Ask HN: Who invests with a Robo-advisor and what is your experience? - bnchrch
I&#x27;ve been eyeing up using a service like Betterment or Wealth Simple for a few months but I don&#x27;t know anyone who has used it.<p>I wanted to know if anyone here has had experience with it? what your thoughts were and what kind of a risk profile you set it up for?
======
troydavis
About 2 years ago, I tested Wealthfront as well as ETrade's roboadvisor
([https://us.etrade.com/what-we-offer/our-accounts/core-
portfo...](https://us.etrade.com/what-we-offer/our-accounts/core-portfolios)),
mostly to see their UX. ETrade did a much better job of exposing the predicted
99th percentile VaR and predicted peak-to-trough drop (though, understandably,
I don't think it used either phrase).

Basically, "Can you handle a 30% drop and not lose sleep (and certainly not
consider liquidating)? 40%? 20%?"

For most investors, 99% VaR, peak-to-trough, and maybe 95% VaR will lead to a
more accurate risk tolerance than their self-assessment of risk tolerance
(low, medium, etc), desired returns/goal (the cute graph of possible asset
trajectories), or tolerance for volatility in an average year.

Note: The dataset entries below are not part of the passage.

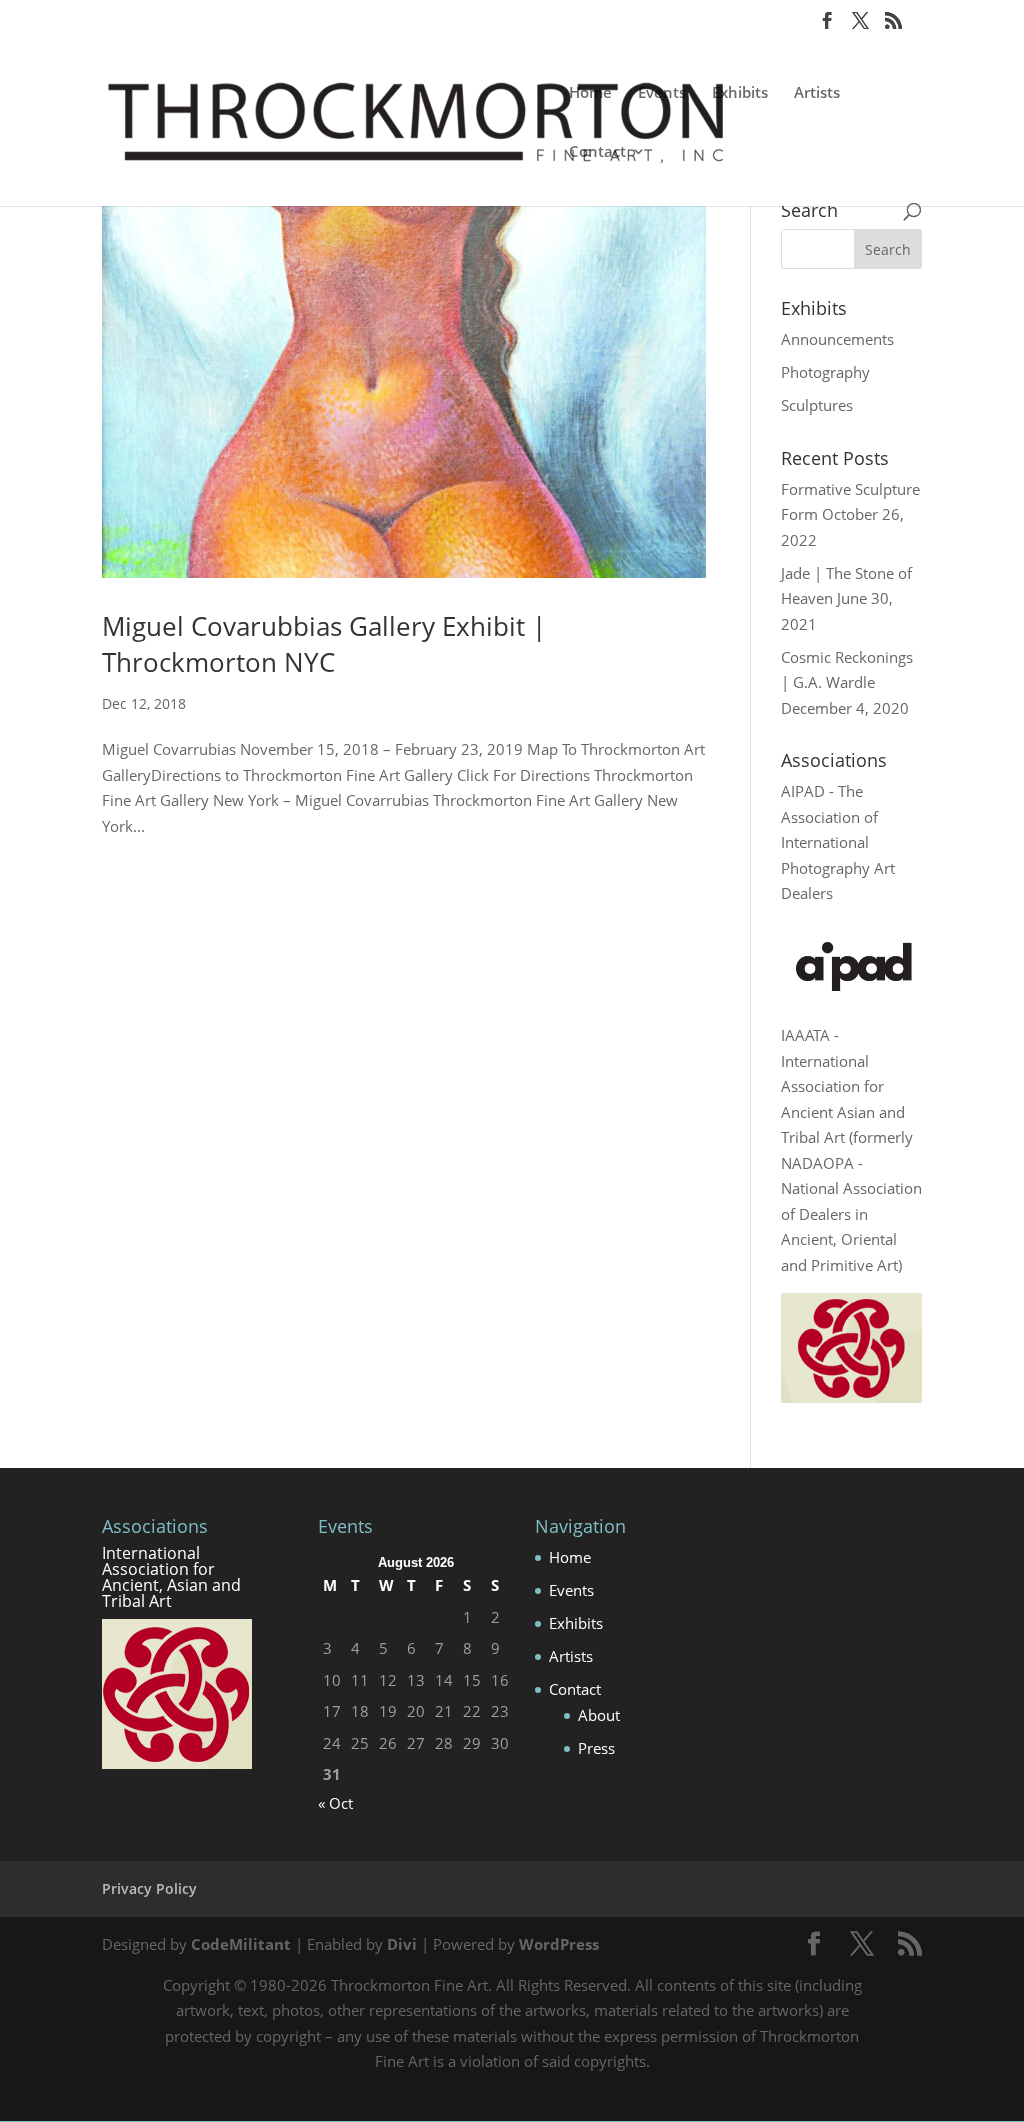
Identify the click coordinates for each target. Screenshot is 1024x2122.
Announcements (837, 339)
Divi (402, 1944)
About (599, 1715)
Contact (597, 152)
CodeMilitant (241, 1944)
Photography (825, 372)
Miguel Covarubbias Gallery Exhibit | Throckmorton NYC (324, 644)
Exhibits (740, 93)
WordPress (559, 1944)
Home (590, 93)
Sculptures (817, 405)
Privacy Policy (149, 1888)
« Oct (335, 1803)
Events (662, 93)
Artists (817, 93)
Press (596, 1748)
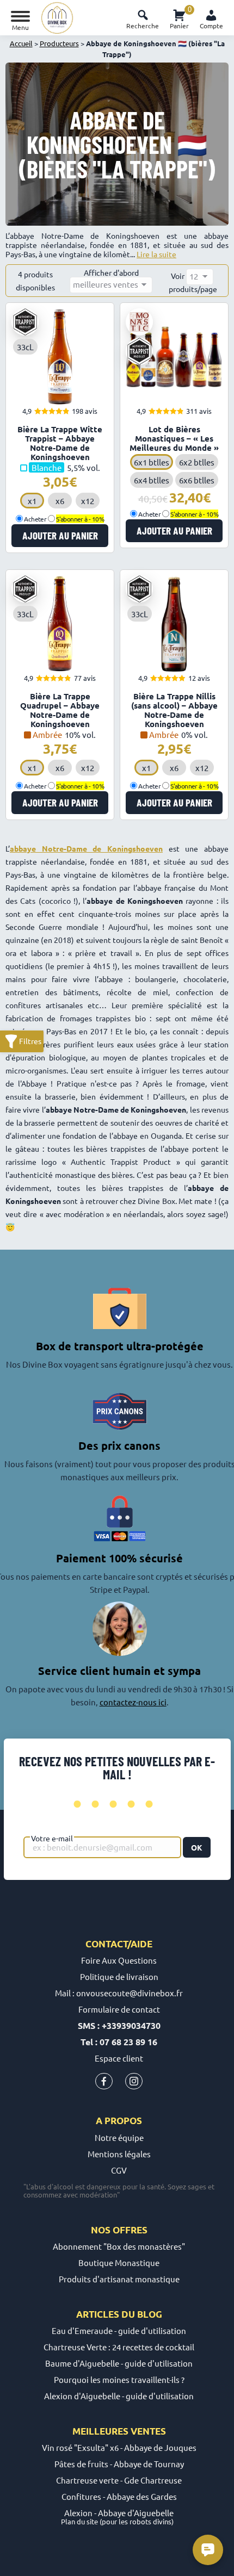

Their failure
case is experiencing a big drop and reactively selling, all because they took
too much risk. This is also true of investors who work with human advisors
([https://www.vanguard.com/pdf/ISGQVAA.pdf](https://www.vanguard.com/pdf/ISGQVAA.pdf)
pages 4 and 16 - "Behavioral Coaching"). A great roboadvisor should clearly
and loudly predict what an awful year (99% and 95% VaR), and an awful multi-
year bear market (peak to trough) looks like.